A SQL injection vulnerability has been identified in YunaiV yudao-cloud versions prior to 2026.01. The issue resides in the 'getDataBySQL' method of the 'GoViewDataServiceImpl' class, within the 'yudao-module-report-biz' module. This vulnerability allows authenticated users with the 'report:go-view-data:get-by-sql' permission to execute arbitrary SQL queries. The 'getDataBySQL' method directly executes user-provided SQL without proper validation or parameterization, enabling attackers to inject malicious SQL code. Exploitation of this vulnerability could lead to unauthorized data access, data manipulation, and database compromise.

Impact

Exploitation of this vulnerability allows authenticated users to execute arbitrary SQL queries, potentially leading to unauthorized access, modification, or deletion of database records.

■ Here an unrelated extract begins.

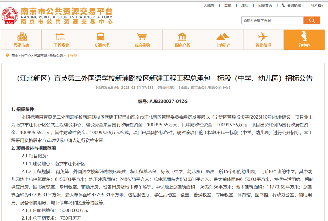
Task: Open the airplane icon 铁路航运
Action: (x=263, y=37)
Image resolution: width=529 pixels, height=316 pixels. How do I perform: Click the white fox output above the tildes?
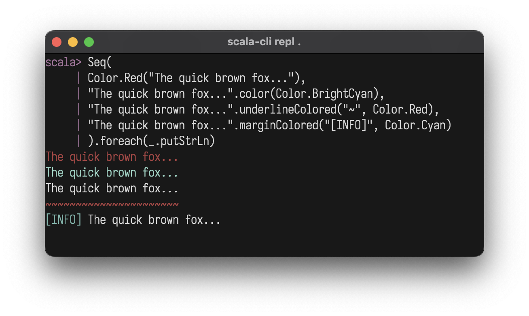pyautogui.click(x=112, y=188)
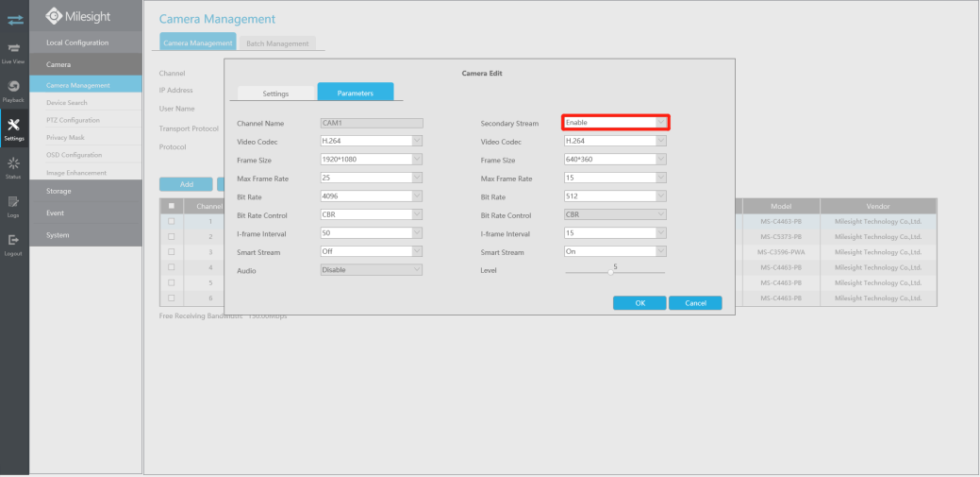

Additionally, it could result in a complete compromise of the database, with possibilities for data exfiltration, corruption, or destruction. Such actions could disrupt application functionality and, in some cases, allow for lateral movement to other systems through database links.

Reproduction

To reproduce this vulnerability, an authenticated user with the 'report:go-view-data:get-by-sql' permission can send a POST request to the '/admin-api/report/go-view-data/get-by-sql' endpoint. The request must include a JSON payload with the 'sql' parameter containing the malicious SQL injection. The server will execute the injected SQL without any protection, allowing the attacker to manipulate the database as desired.

Remediation

It is recommended to implement parameterized queries to prevent SQL injection. If direct SQL execution is necessary, validate the SQL against a whitelist of allowed patterns before execution. Alternatively, consider removing the endpoint entirely and using prepared statements or stored procedures instead.